[Start of Attachment]

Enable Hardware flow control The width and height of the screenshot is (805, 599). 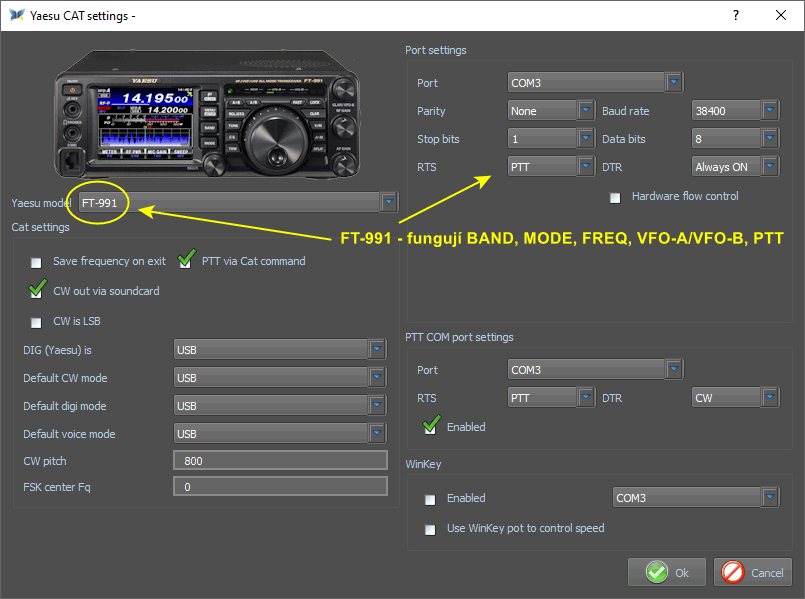point(616,197)
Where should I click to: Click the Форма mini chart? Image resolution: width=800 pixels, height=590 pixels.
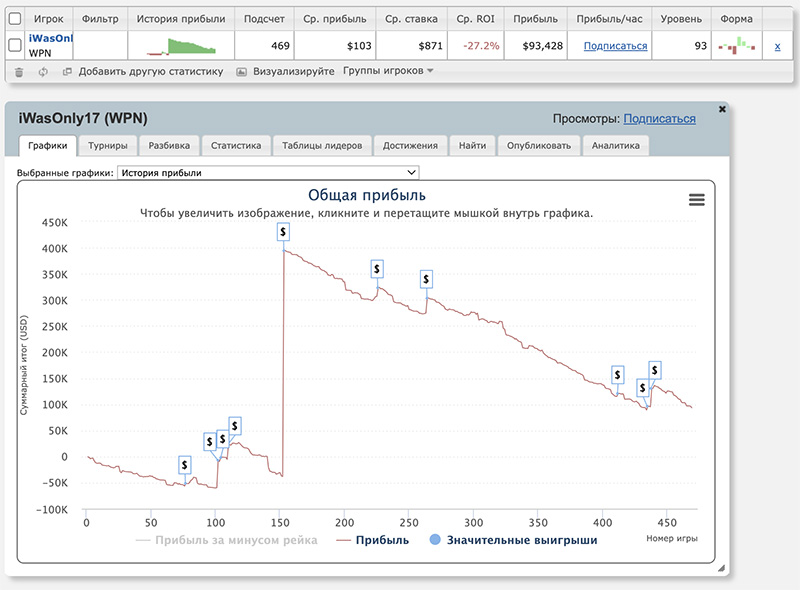coord(738,46)
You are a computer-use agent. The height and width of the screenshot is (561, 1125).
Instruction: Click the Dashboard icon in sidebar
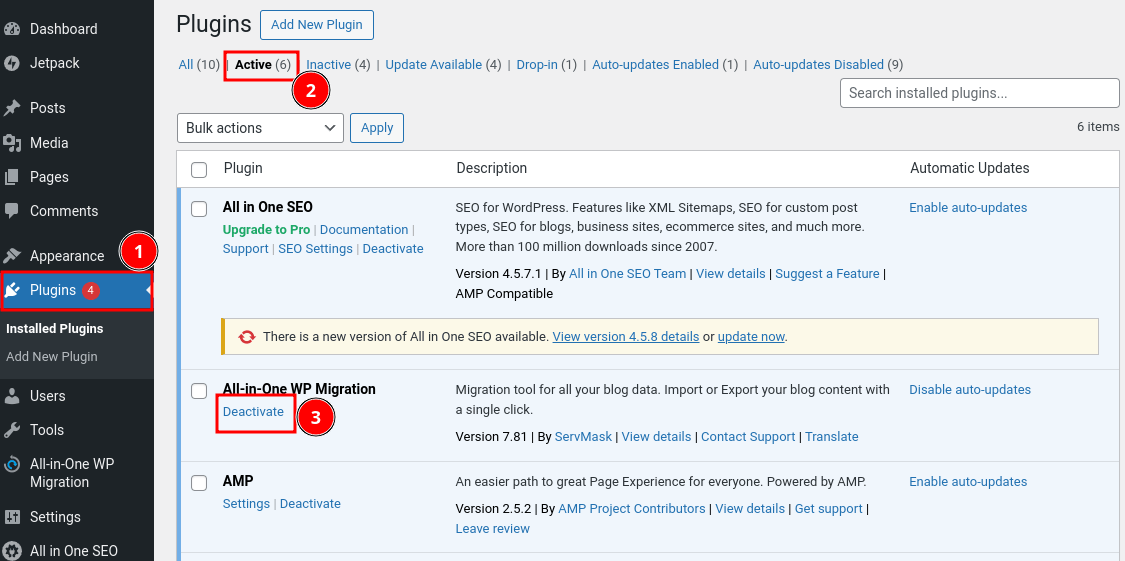click(13, 29)
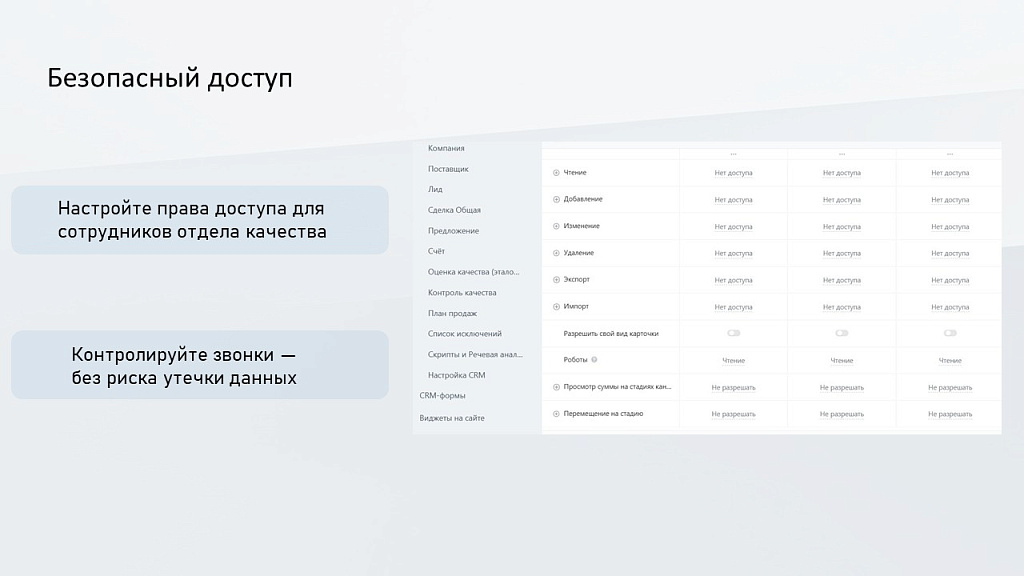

[End of Attachment]

▸ **What to produce**
Leaving out all pictures, print exactly the lines above from the one containing "You are a computer-use" through the last line of the entries.

▸ **Written response**
You are a computer-use agent. The height and width of the screenshot is (561, 1125).
Instruction: Click the Dashboard icon in sidebar
click(13, 29)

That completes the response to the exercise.